Slice the leek lengthwise then chop up the white and pale green parts only. Place in a fine sieve and rinse well.
Preheat a cast iron pot (seasoned or enameled) over medium flame and sautee the leeks until wilted. Add the carrot and celery and cook together a few minutes until they start to soften. Add a little drop of olive oil or water if needed to create steam. (Omit olive oil for WFPB Plantricious diets).
Stir in the garlic then add the ginger, turmeric, chili powder, nutritional yeast and bay leaf.
Add the chickpeas or white beans then stir in the coconut milk and two cups of water. Bring to a simmer.
Cover with a lid and cook on low heat for 30 minutes.

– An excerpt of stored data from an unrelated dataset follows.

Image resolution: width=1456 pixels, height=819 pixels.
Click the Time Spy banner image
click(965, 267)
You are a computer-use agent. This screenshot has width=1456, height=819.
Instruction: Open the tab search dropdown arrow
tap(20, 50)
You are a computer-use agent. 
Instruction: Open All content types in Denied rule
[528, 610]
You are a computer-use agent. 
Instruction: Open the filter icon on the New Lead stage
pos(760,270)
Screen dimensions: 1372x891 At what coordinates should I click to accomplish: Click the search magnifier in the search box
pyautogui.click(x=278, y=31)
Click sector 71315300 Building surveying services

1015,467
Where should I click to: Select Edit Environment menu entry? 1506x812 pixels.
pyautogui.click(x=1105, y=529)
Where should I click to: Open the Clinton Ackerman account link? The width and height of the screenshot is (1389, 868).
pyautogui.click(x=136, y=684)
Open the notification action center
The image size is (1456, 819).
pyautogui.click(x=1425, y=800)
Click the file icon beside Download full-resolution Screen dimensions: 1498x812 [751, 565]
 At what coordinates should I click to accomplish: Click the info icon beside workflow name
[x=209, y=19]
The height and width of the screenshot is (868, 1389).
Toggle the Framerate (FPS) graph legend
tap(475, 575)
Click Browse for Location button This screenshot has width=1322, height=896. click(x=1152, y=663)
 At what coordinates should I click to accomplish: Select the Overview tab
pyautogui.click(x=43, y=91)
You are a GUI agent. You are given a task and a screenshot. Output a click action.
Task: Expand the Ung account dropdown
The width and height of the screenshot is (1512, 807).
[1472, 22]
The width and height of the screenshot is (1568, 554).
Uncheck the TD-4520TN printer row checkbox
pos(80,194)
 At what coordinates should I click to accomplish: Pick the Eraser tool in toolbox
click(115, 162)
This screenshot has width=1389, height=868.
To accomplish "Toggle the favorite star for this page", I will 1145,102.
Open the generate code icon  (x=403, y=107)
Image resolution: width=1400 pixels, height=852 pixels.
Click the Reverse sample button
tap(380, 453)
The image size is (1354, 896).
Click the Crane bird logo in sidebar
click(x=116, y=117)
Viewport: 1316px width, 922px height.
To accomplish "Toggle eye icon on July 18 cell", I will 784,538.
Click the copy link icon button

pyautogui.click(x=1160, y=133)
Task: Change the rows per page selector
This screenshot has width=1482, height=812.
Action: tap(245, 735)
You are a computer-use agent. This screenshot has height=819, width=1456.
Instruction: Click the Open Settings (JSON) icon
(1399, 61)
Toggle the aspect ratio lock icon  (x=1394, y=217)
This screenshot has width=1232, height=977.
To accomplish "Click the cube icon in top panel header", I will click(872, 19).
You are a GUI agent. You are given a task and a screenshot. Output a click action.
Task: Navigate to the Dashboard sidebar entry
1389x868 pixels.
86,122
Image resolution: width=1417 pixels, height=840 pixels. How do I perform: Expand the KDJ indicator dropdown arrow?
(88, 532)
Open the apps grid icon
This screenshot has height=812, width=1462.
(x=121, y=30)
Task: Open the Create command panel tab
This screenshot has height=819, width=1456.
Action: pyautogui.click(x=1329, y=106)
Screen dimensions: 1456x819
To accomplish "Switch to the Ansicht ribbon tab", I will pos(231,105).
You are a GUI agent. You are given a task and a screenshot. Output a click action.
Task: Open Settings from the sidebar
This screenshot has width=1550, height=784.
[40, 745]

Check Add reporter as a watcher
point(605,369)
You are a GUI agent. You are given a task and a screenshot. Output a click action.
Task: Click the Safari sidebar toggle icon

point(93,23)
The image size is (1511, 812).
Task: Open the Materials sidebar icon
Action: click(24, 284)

While the stew is cooking make sure to steam the green beans or whatever veggies you’d like to add here. It’s important not to overcook them so check every 5 minutes or so until the veggies are al dente. Transfer to a bowl and allow too cool until the soup is ready.
After 30 minutes have passed reserve about 1/3 of the stew (make sure to get a little bit of everything) and puree in a high speed blender until smooth and creamy. Add the puree back into the pot and combine.
Add the chopped kale (stems removed), bok choy, or any of your favorite dark leafy greens and simmer a couple of minutes until wilted. Stir in your steamed green beans or whatever steamed veggies you decide to add here. Cauliflower, asparagus and even sweet potatoes would work.
Heat up the remaining half cup of water and whisk in the chickpea miso until combined. Stir into the soup. Squeeze in a large juicy lemon or lime and adjust seasonings to taste with a little sea salt and freshly cracked black pepper.
Serve garnished with the fresh cilantro and red chili flakes to taste.